Q: A woman recently reached out to me, explaining that she was in the middle of a divorce, and that her spouse wasn’t paying a debt he agreed to pay – namely, the couple’s timeshare bill.
She was making all of her required payments, but the husband wasn’t, and now the timeshare payment was delinquent and about to go into collections.
So she wanted to know whether she should add a consumer statement to her credit report explaining the situation to creditors and others who might see her credit files.
Here’s my answer to her – which is advice that can help anyone who is thinking about adding a consumer statement to a credit report.
A: Sorry to hear about your divorce and the financial fallout with your soon-to-be ex husband. Unfortunately, people don’t always do the right thing — especially amid divorce — and there’s no way you can make them act right.
When it comes to finances, the problem is that any joint account affects you both, no matter what your divorce agreement might ultimately say and no matter what private agreement the two of you may reach. Bottom line: for any account in which you were both co-signers, you are still both individually and jointly legally responsible for the debt.
Now let’s assume that he continues to fail to pay his share of the time share bill and it does, in fact, go into collections.
Frankly, adding a statement to your credit report isn’t going to do any good, and in fact, in could do some harm — to the extent that creditors, lenders and others may view your consumer statement with disdain or suspicion.
Creditors/lenders have seen/heard it all. They often see those consumer statements on credit reports as “excuses” at best or at worst, as a failure to plan and prepare for the unexpected in life.
So even though you have a legitimate explanation, and even though it’s not you who has been the irresponsible party, any attempt to explain it may appear to be a rationalization or a short-coming on your part.
In a nutshell, creditors may think: “Fine. He didn’t pay the bill, but why didn’t you step in and pay it?” I know that’s not fair. But believe it or not, that’s precisely what happens so very often.
Here’s another problem with consumer reports: sometimes they can’t be readily or quickly removed if you change your mind or if the problem gets resolved.
I’ve known instances where people put a statement on their credit reports, gotten the situation fixed, but then despite their requests, the credit bureaus didn’t speedily change the report or didn’t delete the statement at all.

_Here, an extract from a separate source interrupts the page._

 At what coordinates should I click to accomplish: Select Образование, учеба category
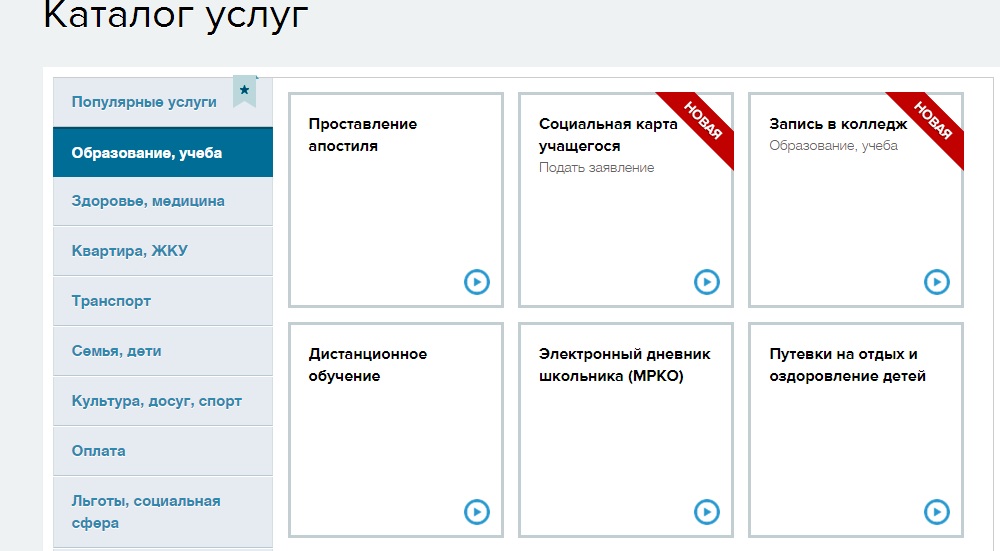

When that happens, a person may later have a clean credit report, but a lender is looking at the report and asking “‘what happened before” that made you put that statement there?
In such cases, the consumer statement is kind of a red flag. Not saying a borrower would be denied a loan or anything, but it’s a potential complication to have to explain it to a bank.
For all these reasons: I suggest that you do NOT add a consumer statement to your credit files.
The good news is that timeshares are usually NOT reported on a credit report; that can occur, however, if an account goes into collection or the timeshare company gets a judgment against you. Judgments would be shown on the “public records” section of your credit report.
Hopefully, your ex will come to his senses or at least make partial pay arrangements to prevent full-blown collections from damaging either of your credit reports.
I hope this helps you … and good luck!